Combien de lignes des entrées ci-dessous contiennent le mot « dimensions », en respectant la casse ? Donnez uniquement ce nombre, s'il vous plaît.

★ ★ ★ ★ ★ ★ ★

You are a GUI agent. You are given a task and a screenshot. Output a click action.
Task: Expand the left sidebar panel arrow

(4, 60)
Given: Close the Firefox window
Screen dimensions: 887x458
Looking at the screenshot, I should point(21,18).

★ ★ ★ ★ ★ ★ ★

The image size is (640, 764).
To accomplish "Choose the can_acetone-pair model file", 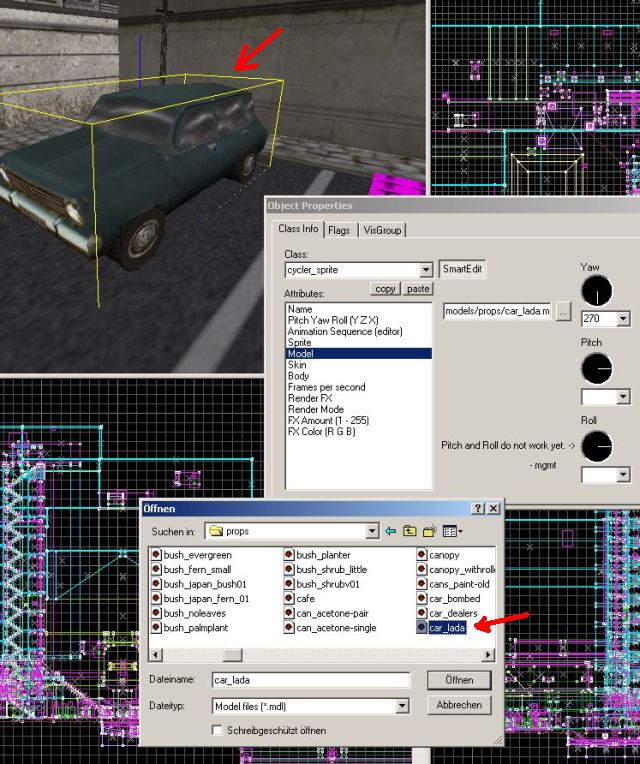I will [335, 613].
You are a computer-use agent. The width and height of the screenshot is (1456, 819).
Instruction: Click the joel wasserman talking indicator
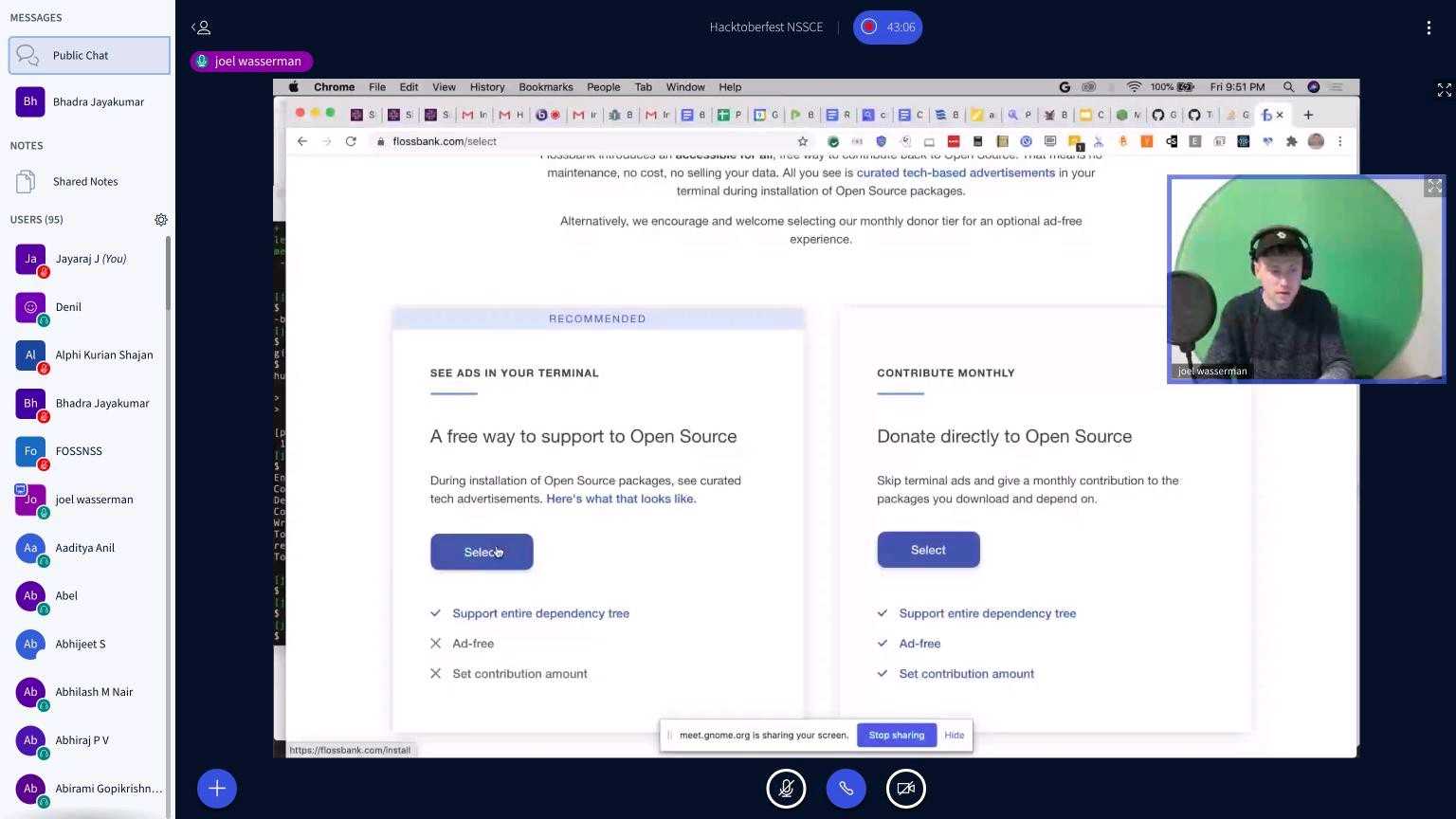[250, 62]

★ ★ ★ ★ ★ ★ ★

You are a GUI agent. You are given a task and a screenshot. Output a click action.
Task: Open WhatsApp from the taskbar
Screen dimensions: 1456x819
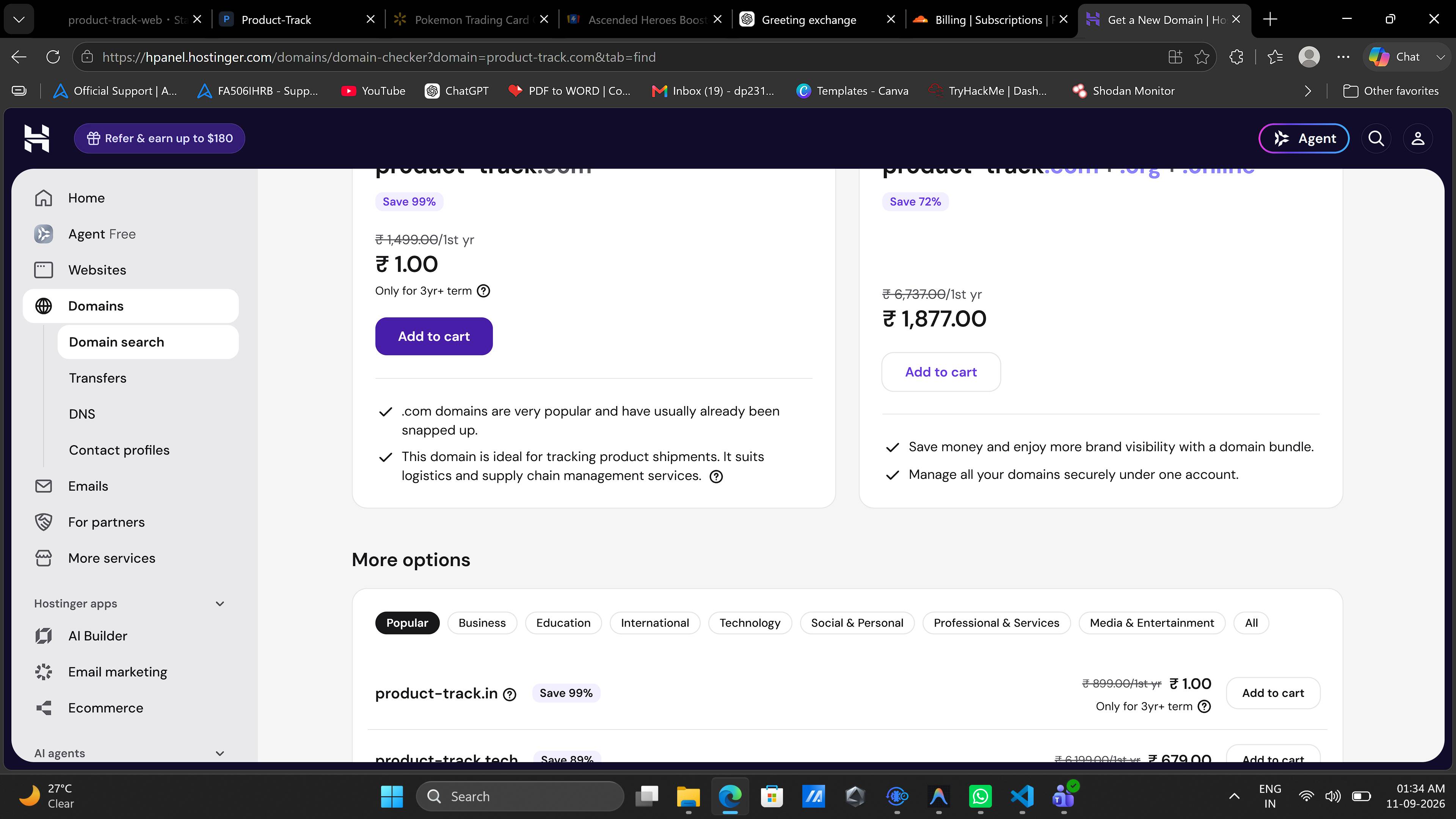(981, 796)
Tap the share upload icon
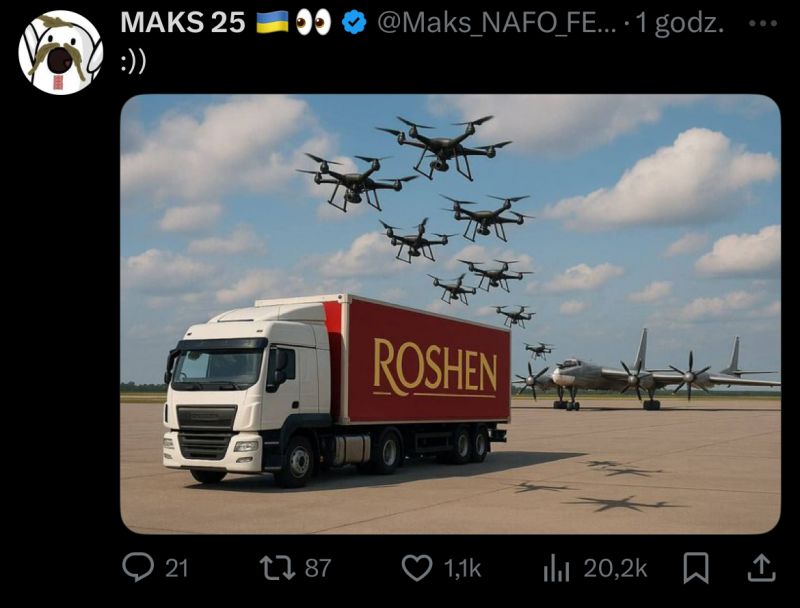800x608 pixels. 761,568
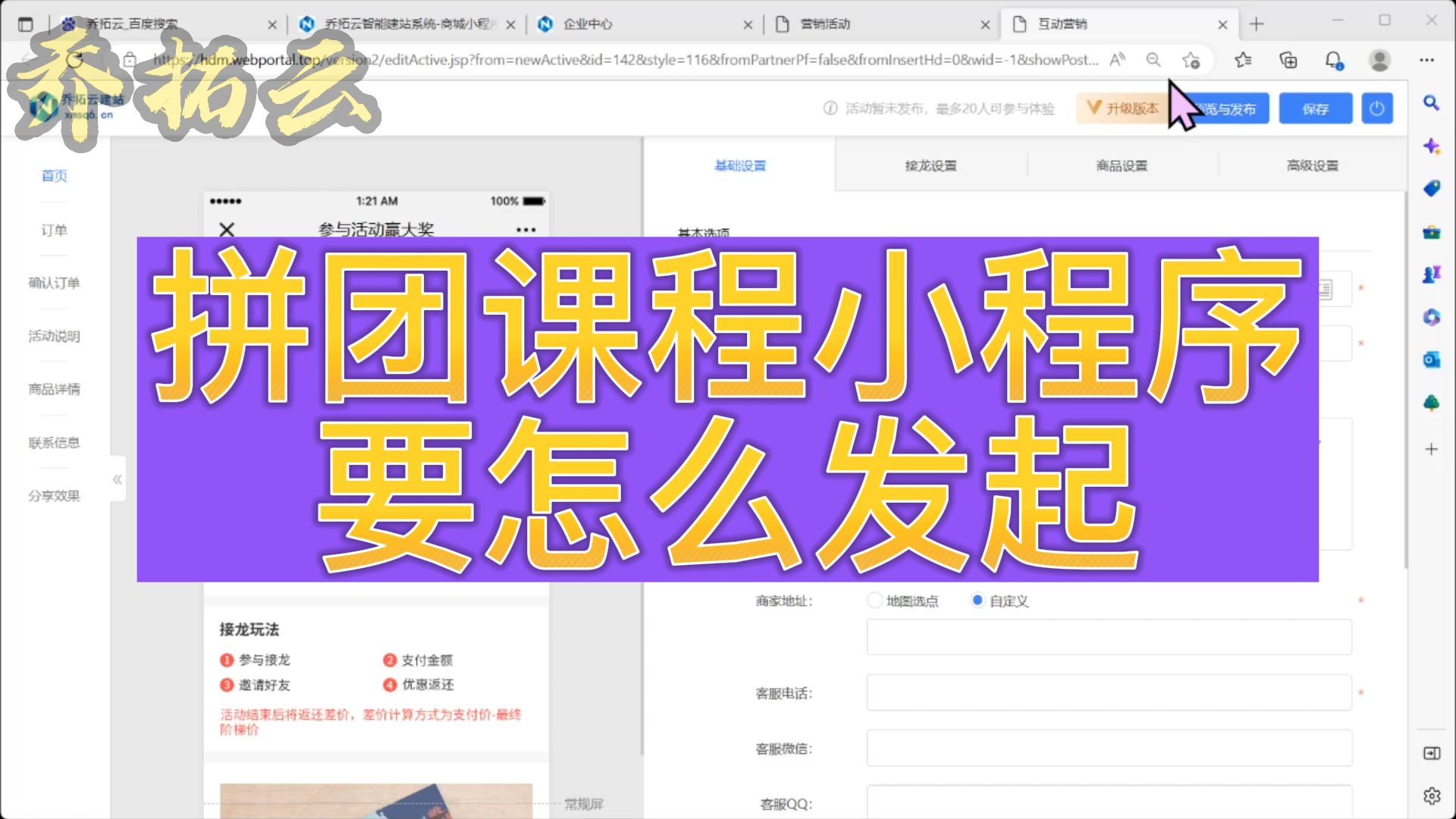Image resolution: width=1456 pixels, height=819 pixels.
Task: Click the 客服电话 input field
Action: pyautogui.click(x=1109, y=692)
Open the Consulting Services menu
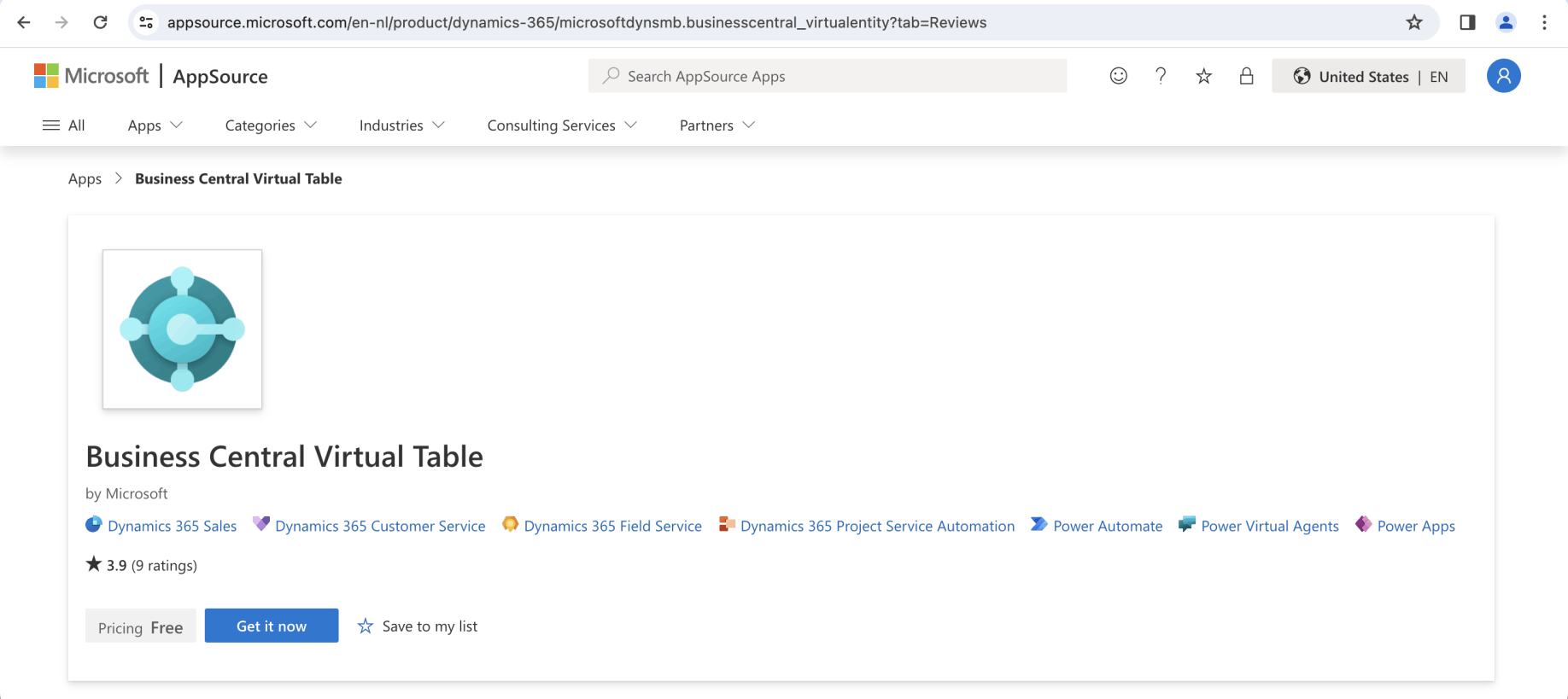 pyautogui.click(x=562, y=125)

★ ★ ★ ★ ★ ★ ★

RÉPONSE COMPLÈTE: 2